Om de oorsprong te achterhalen van de verering van het Heilig Bloed in Meigem moet men in archieven op zoek naar oude historische documenten. Daaruit blijkt dat de kerk van Meigem in het bezit kwam van een relikwie van de bebloede geselkolom in het jaar 1724. Enige tijd later werd Meigem een bedevaartsoord voor mensen die genezing wilden bekomen voor allerlei bloedziekten. Ook ontstond er al gauw een ommegang. Maar de eigenlijke Bloedprocessie is van veel latere datum.

De verering van de relikwie kende periodes van bloei en verval. De devotie in haar huidige vorm gaat terug tot het jaar 1931. De toenmalige pastoor Pypers liet de oude kapelletjes van de ommegang vervangen door vijf houten kruisen die herinneren aan de vijf omstandigheden waarin Christus bloed vergoten heeft. Het initiatief kende zoveel succes dat al in 1933 de houten kruisen vervangen werden door vijf kunstzinnige staties in hardsteen van de hand van beeldhouwer Oscar Sinia uit Gent, één van de grootmeester van de christelijke kunst van België.

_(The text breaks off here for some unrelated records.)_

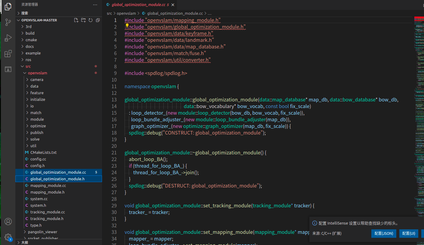This screenshot has width=424, height=245.
Task: Expand the 3rd folder
Action: click(29, 26)
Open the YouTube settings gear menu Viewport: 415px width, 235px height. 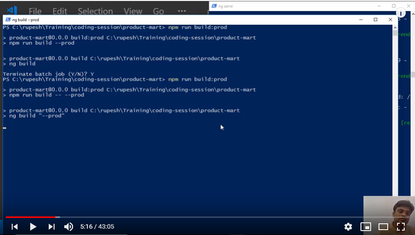pos(348,227)
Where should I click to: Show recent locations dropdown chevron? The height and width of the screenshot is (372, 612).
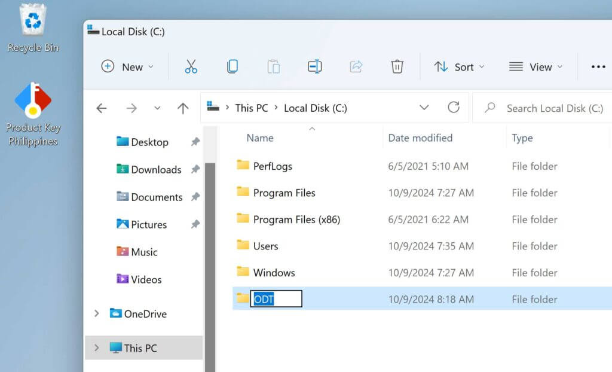click(x=157, y=108)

Tijdens het oorlogsgeweld van de Tweede Wereldoorlog vielen tijdens de beschieting van Meigem vele burgerlijke slachtoffers. Deze gruwelijke gebeurtenissen grepen de bevolking zo sterk aan dat pastoor van Zandycke na de oorlog de verering van de relikwie nieuw leven inblies door de organisatie van een processie.

In 1945 trok de eerste Heilig Bloedprocessie door Meigem. Na al die jaren heeft de processie nog niets ingeboet aan ingetogenheid.

Het centrale thema van de boetetocht is het lijden van Christus. Ruim 550 vertolkers geven gestalte aan dit gebeuren. Naast de helft van de huidige inwoners stappen ieder jaar ook veel gewezen dorpelingen en mensen uit de wijde omgeving mee in de processie.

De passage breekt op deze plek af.